Information supplied Start Marker
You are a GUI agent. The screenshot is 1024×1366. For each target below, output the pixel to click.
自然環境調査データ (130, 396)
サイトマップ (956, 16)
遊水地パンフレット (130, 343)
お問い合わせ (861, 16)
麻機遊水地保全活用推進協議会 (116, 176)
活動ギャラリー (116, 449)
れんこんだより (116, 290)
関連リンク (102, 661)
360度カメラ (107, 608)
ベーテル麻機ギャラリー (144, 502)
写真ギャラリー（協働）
Information supplied End Marker
Exercise prompt:
As the exercise requires, copy out the data shown above word for word.

Expected answer:
You are a GUI agent. The screenshot is 1024×1366. For each target below, output the pixel to click.
自然環境調査データ (130, 396)
サイトマップ (956, 16)
遊水地パンフレット (130, 343)
お問い合わせ (861, 16)
麻機遊水地保全活用推進協議会 (116, 176)
活動ギャラリー (116, 449)
れんこんだより (116, 290)
関連リンク (102, 661)
360度カメラ (107, 608)
ベーテル麻機ギャラリー (144, 502)
写真ギャラリー（協働）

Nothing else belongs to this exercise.